Any zoning proposal, whether on a large area basis or an individual property, must be determined to be consistent with the goals and policies of the Comprehensive Plan. Where a conflict exists between the Plan and existing zoning, the Plan directives must prevail.


The other most widely used land use control mechanism is the subdivision or land division control ordinance. This ordinance sets guidelines and standards for the manner in which land is divided and developed. Marion County has had a subdivision ordinance in effect since 1962. Included in the ordinance are both subdivision and partitioning procedures, standards and decision criteria.


Building codes are ordinances adopted by the County and State to assure safety standards for structures. The use of land often involves construction of buildings for residential, commercial, industrial and other numerous purposes. The construction of buildings that meet minimum safety standards is consistent with the overall goals of Marion County to create a safe and desirable county in which to live and work.

Sanitation codes are similar to the building permit program except they are intended to establish and enforce environmental health and quality standards. These standards set minimum limits for environmental degradation due to a domestic and industrial sewage disposal, solid waste disposal, indirect water pollutants and domestic water supply.

One of the more significant sanitation issues in rural Marion County is placement of septic tank sewage disposal systems to serve rural residences. Their dependence on soil for effluent disposal is a critical land use issue of adequacy of location and density of development of residences. Therefore, control of their use is essential to achieving the goals of the Plan.

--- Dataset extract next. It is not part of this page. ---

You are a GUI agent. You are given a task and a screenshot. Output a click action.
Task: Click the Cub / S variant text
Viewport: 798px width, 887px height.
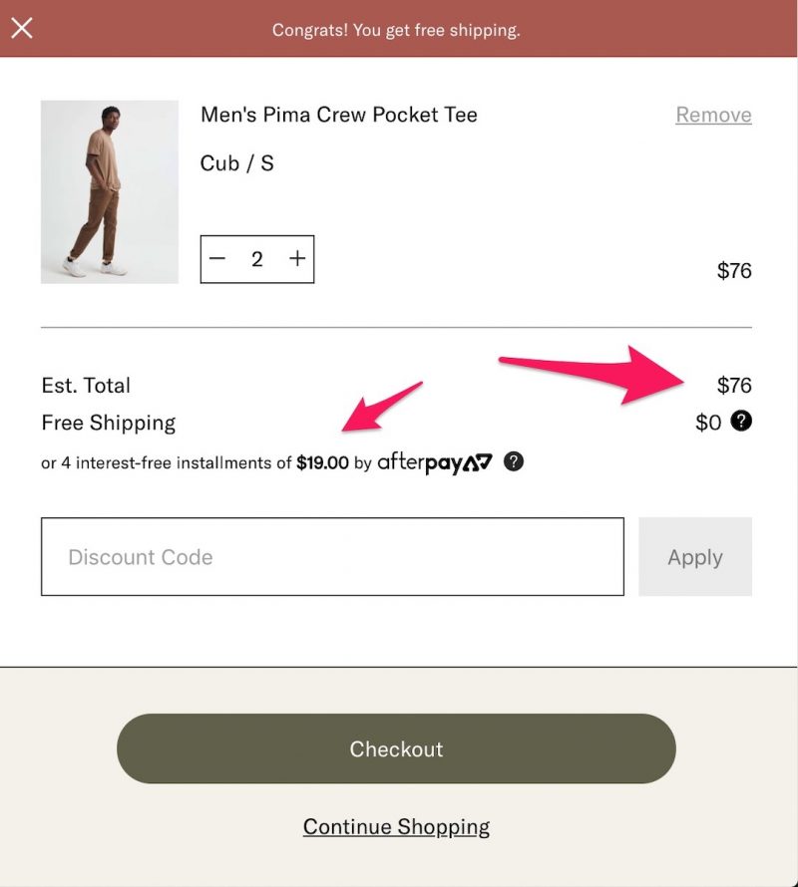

Positive mechanisms to achieve Comprehensive Plan Goals include tax incentives that may be applied to the use of individual properties. Such inducements as farm, timber and open space tax deferrals are available with the express intent of protecting rural resource lands.

These programs help reduce the pressure to develop rural lands by minimizing the adverse impacts of property taxes on rural lands.


Federal and State monetary grants and low interest loans are available to assist certain people to achieve a minimum standard of living. Such programs as housing rehabilitation provide assistance to low income residences to correct substandard and inadequate housing conditions.

Other grant programs offer assistance for sewer and water projects, social service programs, land use planning and other topics. Coordinating grant requirements with the Comprehensive Plan directives is a positive tool to accomplishing the intent of the Plan.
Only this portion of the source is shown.